Duration matters too
Drawdown duration = how long the strategy sits below the prior peak before recovering.
A 10% MDD that recovers in 2 weeks feels like nothing. A 10% MDD that takes 18 months to recover is psychological torture. Report both: depth and duration.
Recovery math
A 20% drawdown requires a 25% gain to recover (not 20%). A 50% drawdown requires a 100% gain. This is why protecting the downside matters more than chasing upside.
| Drawdown | Gain needed to recover |
|---|---|
| 10% | 11.1% |
| 20% | 25% |
| 30% | 42.9% |
| 40% | 66.7% |
| 50% | 100% |
| 70% | 233% |
Calculating MDD from a trade log
import numpy as np
import pandas as pd
trades = pd.read_csv("trades.csv").sort_values("timestamp")
trades["equity"] = 100_000 + trades["pnl"].cumsum()
trades["peak"] = trades["equity"].cummax()
trades["dd"] = (trades["equity"] - trades["peak"]) / trades["peak"]
mdd = trades["dd"].min()
avg_dd = trades.loc[trades["dd"] < 0, "dd"].mean()
print(f"Max Drawdown: {mdd:.2%}")
print(f"Avg Drawdown: {avg_dd:.2%}")
MDD and position sizing
One rule of thumb: set position size so your expected drawdown is at most 1.5× to 2× your backtested MDD. If backtest shows 10% MDD, size for 15–20% drawdown in live trading.
Why the multiplier? Because:
- Live slippage is worse than backtest
- Out-of-sample drawdowns typically exceed in-sample
- Markets regime-shift, and the shift always looks obvious in hindsight
Building that cushion in up front is the difference between surviving a bad period and blowing up.

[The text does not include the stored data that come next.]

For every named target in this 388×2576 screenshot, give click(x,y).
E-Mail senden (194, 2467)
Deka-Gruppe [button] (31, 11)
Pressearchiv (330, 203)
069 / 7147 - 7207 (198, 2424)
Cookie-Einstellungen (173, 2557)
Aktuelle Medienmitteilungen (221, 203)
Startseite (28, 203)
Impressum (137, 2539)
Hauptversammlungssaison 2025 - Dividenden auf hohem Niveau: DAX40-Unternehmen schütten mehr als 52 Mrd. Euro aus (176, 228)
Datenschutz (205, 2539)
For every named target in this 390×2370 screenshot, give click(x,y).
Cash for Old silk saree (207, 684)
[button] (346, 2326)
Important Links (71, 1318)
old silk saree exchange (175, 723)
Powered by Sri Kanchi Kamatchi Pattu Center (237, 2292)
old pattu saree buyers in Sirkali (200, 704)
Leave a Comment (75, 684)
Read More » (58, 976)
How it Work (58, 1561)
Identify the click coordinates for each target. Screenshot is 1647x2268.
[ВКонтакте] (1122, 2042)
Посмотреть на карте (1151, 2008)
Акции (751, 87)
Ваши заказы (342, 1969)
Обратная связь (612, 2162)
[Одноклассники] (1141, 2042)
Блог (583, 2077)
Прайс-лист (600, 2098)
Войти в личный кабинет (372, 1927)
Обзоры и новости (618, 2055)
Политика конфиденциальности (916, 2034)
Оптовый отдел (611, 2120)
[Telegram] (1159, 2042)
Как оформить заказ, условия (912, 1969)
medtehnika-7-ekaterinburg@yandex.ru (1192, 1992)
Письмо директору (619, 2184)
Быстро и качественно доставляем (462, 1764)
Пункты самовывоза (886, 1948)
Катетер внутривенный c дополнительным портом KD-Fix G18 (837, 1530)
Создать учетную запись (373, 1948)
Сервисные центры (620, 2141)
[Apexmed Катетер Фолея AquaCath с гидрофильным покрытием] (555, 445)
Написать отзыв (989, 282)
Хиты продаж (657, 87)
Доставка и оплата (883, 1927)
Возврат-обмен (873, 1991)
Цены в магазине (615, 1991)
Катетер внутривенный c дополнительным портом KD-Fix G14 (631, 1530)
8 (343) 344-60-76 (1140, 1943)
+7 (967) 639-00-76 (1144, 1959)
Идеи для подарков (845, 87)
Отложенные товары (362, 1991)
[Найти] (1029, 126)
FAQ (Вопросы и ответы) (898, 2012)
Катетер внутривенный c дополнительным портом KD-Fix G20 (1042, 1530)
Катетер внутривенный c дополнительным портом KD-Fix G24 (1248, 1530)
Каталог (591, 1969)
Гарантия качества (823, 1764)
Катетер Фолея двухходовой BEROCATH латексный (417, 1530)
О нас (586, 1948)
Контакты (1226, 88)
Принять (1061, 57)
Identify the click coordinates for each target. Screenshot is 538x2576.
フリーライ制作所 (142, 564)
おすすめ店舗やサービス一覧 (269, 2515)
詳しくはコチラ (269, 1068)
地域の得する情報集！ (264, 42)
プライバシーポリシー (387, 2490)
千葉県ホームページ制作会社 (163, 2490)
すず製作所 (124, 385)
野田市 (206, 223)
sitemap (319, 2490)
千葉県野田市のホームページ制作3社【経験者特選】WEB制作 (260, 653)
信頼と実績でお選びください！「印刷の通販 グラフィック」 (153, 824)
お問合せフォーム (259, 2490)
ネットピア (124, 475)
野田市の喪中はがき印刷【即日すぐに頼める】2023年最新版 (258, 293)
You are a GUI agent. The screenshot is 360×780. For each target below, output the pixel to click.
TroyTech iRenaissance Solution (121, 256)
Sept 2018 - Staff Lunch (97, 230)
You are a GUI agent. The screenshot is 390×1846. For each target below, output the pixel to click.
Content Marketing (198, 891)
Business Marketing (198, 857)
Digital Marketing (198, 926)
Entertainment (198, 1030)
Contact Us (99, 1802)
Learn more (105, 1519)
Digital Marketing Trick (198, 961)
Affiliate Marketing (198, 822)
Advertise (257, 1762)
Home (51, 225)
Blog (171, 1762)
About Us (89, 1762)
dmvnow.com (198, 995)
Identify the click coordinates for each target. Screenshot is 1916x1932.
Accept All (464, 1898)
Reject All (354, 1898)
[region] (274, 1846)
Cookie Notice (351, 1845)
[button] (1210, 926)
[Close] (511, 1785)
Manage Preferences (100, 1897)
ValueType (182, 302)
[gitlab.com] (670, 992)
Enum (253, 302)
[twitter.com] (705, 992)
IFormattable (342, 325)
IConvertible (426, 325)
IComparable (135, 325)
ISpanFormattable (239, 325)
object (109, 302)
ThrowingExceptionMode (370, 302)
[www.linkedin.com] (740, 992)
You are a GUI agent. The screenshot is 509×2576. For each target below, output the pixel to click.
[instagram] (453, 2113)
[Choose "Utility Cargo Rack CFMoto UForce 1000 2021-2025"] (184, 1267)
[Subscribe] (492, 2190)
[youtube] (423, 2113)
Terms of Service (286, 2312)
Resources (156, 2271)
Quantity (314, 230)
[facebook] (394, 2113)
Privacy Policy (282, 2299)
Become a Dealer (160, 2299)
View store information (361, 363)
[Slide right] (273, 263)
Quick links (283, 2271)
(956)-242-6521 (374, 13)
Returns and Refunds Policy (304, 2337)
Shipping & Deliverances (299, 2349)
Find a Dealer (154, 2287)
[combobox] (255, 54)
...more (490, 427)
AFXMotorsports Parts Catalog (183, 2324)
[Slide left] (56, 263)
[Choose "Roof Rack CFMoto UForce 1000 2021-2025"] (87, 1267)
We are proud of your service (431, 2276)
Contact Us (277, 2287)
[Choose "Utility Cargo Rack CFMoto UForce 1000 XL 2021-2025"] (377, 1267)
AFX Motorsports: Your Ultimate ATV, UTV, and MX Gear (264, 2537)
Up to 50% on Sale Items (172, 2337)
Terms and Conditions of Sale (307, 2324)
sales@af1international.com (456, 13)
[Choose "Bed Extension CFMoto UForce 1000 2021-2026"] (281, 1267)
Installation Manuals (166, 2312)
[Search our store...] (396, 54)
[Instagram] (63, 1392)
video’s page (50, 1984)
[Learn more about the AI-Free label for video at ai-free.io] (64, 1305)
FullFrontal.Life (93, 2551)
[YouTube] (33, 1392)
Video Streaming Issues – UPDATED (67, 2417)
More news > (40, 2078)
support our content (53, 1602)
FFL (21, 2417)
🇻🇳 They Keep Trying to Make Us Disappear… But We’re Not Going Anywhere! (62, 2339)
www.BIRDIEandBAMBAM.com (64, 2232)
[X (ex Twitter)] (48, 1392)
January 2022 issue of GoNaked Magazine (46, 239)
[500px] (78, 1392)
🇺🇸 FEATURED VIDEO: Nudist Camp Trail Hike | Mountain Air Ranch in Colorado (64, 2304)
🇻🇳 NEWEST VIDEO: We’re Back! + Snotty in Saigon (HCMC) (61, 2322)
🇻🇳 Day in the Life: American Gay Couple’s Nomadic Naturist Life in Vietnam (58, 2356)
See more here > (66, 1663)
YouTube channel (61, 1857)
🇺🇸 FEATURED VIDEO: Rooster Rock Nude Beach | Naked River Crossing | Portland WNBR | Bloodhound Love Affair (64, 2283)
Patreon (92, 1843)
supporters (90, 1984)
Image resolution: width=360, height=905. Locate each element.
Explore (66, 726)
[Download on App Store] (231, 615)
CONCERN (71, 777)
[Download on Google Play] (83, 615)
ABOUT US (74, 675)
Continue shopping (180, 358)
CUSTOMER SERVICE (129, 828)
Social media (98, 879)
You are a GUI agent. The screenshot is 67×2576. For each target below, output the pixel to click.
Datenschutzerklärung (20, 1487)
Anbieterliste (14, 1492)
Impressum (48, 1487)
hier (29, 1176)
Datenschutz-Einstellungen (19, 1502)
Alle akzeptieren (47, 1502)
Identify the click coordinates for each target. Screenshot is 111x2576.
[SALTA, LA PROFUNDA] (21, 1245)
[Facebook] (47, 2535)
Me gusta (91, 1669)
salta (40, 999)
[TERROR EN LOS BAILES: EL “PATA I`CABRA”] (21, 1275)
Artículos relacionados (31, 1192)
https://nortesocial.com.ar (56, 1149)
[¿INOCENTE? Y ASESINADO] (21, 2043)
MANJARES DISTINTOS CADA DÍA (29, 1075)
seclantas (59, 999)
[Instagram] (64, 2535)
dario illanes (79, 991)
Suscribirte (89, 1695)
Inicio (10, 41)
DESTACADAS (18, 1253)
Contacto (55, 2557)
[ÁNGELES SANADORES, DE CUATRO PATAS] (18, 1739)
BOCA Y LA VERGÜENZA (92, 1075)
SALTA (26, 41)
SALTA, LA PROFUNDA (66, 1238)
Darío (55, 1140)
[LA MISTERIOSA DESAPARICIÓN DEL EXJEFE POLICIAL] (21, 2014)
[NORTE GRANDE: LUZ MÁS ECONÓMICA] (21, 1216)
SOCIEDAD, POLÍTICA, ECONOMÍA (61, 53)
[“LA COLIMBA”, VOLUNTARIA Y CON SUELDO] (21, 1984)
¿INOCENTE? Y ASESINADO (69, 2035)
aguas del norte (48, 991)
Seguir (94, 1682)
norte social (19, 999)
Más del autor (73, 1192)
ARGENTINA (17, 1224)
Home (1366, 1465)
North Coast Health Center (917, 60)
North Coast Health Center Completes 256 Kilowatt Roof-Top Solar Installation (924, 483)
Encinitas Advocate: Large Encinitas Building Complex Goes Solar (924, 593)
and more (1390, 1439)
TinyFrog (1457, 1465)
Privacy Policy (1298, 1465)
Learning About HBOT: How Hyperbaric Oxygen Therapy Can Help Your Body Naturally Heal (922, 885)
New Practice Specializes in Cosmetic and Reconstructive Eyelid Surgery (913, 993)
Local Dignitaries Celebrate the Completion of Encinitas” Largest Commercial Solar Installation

Frequently Asked Questions
What is a good maximum drawdown?
Depends on the strategy style. Trend followers typically run 20–40% MDD. Mean reversion 10–20%. Scalping often under 10%. More important than absolute number is whether MDD is consistent with your risk tolerance and account size.
Is max drawdown the same as max loss?
No. Max loss is the biggest single-trade loss. Max drawdown is the cumulative peak-to-trough decline, often built from many losing trades in sequence. A strategy can have small individual losses but a large MDD if losers cluster.
How do I recover from a 50% drawdown?
Mathematically you need a 100% gain to return to the prior peak. Practically, most strategies that hit 50% MDD have either broken permanently or require substantial revision. Don't rely on a 'recovery' plan — avoid the 50% drawdown in the first place.
Does max drawdown always happen in backtests?
No — MDD is always an estimate based on the sample period. Run more data or a different market regime and MDD will change. Treat your backtest MDD as a lower bound for what live trading will show.